Word and element locating data:
******

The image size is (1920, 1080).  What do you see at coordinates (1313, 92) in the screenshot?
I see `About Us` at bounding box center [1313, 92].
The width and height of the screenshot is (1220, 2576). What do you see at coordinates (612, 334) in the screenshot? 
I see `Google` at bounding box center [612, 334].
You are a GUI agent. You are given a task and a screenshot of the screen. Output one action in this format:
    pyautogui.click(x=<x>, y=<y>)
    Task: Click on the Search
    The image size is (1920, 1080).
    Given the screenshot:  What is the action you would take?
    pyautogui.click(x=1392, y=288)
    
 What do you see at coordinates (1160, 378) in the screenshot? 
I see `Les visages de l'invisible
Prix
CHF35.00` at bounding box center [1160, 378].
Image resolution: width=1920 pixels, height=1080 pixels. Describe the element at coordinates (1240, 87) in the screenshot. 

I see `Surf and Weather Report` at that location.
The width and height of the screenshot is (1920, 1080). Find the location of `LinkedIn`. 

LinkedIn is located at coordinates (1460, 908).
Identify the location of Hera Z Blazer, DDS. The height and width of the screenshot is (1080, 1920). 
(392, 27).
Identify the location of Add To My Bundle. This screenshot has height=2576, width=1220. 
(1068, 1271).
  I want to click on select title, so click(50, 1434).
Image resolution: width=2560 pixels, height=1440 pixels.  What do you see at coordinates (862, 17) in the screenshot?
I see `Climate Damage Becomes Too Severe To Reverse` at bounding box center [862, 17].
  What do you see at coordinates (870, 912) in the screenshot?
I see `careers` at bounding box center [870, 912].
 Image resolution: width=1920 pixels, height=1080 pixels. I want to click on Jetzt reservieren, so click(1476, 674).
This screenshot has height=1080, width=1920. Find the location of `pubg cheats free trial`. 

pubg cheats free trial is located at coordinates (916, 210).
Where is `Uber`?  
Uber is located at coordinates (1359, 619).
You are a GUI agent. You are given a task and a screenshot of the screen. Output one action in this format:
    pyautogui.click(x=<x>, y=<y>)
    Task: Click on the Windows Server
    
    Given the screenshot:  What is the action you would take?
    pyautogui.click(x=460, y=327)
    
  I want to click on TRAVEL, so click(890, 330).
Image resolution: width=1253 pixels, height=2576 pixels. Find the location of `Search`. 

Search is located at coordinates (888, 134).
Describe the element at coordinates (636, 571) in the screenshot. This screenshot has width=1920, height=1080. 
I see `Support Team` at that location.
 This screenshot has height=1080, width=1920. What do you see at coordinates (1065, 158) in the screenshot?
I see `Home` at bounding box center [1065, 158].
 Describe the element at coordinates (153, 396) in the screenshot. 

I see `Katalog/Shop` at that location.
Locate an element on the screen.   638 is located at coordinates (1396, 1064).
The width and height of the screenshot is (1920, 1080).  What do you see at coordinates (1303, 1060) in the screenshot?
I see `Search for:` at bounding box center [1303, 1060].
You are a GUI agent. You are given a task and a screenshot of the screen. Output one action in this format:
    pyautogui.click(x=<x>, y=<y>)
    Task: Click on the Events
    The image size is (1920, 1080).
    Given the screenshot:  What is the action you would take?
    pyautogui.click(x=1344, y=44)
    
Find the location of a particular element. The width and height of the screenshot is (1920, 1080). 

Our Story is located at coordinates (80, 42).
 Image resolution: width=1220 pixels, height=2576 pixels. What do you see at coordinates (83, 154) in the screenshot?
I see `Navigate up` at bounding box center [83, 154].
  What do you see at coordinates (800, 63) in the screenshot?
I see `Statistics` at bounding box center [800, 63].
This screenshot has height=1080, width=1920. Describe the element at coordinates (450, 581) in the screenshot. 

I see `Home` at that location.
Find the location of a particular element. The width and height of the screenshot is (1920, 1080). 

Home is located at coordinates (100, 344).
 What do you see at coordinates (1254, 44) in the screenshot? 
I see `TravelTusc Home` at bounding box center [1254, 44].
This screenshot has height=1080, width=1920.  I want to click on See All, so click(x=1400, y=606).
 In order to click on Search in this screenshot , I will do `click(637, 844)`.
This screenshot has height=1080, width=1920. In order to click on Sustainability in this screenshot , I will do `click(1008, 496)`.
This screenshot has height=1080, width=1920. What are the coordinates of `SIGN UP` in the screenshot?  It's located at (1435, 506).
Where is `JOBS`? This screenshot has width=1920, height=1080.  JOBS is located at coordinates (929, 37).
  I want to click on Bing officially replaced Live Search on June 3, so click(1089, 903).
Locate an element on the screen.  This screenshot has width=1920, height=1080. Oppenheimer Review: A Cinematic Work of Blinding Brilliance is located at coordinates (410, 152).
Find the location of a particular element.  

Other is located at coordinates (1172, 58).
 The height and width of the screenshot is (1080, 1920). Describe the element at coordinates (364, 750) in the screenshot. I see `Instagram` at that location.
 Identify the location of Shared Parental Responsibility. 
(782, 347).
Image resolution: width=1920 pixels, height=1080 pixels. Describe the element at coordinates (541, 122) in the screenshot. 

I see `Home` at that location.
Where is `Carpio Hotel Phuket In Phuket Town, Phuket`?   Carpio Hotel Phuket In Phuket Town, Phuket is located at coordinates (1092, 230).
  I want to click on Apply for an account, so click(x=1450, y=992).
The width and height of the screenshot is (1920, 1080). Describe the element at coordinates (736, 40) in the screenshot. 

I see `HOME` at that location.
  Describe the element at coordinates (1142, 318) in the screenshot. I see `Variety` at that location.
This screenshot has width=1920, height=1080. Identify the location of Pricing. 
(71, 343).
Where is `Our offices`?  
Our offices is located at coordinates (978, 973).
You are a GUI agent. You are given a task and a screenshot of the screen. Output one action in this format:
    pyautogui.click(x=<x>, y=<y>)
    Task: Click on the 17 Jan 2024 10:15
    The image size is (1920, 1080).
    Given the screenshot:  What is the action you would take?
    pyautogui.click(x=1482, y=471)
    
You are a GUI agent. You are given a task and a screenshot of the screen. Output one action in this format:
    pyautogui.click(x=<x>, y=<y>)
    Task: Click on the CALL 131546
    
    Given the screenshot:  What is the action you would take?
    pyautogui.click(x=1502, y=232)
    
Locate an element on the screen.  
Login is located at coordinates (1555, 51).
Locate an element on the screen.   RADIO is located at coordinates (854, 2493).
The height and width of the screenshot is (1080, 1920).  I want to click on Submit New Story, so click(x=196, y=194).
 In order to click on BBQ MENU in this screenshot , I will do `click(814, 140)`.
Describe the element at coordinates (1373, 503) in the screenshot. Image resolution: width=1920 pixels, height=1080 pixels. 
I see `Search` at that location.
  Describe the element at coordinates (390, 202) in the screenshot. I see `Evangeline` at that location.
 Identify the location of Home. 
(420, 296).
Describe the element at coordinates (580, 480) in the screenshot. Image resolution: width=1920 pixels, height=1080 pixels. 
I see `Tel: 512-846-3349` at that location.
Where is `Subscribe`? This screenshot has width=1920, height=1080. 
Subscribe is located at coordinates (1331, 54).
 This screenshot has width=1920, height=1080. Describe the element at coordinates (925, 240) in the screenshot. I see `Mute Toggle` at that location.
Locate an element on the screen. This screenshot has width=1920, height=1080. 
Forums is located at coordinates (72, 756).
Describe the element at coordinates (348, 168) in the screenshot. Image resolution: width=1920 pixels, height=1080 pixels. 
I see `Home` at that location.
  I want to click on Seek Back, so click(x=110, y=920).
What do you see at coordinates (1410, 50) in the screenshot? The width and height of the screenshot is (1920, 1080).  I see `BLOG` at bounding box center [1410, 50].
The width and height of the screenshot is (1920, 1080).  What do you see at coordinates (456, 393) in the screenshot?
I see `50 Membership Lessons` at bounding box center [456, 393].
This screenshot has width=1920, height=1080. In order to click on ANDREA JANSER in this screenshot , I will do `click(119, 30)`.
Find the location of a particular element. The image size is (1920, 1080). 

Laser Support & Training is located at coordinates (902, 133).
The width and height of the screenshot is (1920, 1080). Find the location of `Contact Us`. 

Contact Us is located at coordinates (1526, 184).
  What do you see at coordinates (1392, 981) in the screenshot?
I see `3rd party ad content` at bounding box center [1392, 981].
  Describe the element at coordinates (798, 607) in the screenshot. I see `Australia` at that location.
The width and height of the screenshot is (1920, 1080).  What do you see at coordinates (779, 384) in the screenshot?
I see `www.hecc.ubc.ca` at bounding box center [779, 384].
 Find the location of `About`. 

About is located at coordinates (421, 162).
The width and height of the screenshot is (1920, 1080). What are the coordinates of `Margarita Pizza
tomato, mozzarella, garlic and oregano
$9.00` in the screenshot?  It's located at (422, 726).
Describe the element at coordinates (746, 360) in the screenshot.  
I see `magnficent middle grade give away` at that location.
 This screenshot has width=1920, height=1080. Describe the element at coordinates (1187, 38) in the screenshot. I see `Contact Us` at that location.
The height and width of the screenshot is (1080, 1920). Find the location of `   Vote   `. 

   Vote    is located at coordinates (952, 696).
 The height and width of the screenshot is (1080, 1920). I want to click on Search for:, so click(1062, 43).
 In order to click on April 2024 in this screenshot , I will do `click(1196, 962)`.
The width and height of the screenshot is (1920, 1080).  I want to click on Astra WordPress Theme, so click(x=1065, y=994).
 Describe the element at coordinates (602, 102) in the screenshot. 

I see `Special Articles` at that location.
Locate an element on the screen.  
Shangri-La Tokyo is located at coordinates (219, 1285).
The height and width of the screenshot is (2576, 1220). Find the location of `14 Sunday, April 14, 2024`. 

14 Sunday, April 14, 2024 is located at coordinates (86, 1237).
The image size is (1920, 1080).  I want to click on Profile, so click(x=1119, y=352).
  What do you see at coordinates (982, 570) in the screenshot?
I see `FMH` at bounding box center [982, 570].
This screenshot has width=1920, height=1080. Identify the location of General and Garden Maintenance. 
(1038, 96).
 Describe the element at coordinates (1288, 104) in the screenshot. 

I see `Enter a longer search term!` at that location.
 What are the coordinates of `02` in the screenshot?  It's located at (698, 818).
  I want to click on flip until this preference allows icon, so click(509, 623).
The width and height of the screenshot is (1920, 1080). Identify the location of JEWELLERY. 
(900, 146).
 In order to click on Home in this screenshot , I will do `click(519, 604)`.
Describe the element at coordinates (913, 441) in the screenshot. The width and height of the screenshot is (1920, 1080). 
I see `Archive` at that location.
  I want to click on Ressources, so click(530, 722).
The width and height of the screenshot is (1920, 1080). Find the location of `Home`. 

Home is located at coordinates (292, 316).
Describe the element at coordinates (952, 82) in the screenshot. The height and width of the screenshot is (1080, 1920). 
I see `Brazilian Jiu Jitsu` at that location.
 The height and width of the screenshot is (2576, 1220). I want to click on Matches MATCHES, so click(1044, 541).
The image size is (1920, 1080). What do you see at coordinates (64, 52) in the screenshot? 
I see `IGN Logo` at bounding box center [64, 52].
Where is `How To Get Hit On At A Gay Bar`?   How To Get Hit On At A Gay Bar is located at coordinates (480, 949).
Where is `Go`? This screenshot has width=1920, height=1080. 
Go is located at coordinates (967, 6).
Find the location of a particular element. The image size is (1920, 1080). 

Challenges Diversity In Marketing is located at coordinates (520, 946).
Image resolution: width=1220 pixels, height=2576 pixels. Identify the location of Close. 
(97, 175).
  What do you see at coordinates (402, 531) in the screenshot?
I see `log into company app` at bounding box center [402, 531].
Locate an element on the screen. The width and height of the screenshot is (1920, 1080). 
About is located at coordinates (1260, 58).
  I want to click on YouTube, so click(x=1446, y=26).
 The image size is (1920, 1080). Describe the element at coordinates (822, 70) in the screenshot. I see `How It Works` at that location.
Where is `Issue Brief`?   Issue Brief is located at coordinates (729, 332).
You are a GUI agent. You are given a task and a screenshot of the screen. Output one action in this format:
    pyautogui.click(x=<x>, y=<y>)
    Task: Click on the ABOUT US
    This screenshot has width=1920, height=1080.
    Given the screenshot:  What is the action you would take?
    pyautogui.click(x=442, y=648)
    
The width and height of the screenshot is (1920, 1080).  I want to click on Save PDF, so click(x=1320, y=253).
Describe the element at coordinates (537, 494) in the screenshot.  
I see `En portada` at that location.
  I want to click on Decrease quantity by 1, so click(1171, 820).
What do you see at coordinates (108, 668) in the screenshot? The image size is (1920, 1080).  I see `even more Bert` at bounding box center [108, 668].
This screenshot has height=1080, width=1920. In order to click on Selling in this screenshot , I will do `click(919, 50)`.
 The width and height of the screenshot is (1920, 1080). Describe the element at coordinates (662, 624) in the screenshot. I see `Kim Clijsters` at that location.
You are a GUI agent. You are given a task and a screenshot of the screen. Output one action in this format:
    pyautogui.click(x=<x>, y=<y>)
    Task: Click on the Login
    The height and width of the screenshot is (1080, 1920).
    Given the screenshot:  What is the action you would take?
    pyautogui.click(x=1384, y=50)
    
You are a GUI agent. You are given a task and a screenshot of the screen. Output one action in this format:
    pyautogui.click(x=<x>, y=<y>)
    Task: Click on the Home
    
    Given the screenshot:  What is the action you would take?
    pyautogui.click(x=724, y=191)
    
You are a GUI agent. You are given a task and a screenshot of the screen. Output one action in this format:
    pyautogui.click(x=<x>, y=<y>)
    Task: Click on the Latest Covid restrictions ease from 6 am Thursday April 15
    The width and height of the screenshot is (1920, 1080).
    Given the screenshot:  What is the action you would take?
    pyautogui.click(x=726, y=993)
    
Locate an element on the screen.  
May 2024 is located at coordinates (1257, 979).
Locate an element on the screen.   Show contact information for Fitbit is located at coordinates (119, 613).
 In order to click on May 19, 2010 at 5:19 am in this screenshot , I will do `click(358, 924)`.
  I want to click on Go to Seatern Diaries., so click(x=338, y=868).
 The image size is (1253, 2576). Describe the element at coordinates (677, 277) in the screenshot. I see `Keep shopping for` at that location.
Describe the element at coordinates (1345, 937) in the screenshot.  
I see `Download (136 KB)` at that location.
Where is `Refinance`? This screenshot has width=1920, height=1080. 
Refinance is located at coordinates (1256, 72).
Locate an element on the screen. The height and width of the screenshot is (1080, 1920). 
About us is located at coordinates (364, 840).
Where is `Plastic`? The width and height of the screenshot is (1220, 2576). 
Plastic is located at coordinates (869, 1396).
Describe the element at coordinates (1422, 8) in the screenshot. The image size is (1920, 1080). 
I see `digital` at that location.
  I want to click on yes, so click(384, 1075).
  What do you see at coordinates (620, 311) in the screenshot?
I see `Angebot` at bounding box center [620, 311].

******

TASK OBJECTIVE: In the records above, copy out word for word the lines starting at the one containing "I want to click on Seek" and ending at the one containing "What do you see at coordinates (1410, 50)".

EXERCISE RESULT:
  I want to click on Seek Back, so click(x=110, y=920).
What do you see at coordinates (1410, 50) in the screenshot? The width and height of the screenshot is (1920, 1080).  I see `BLOG` at bounding box center [1410, 50].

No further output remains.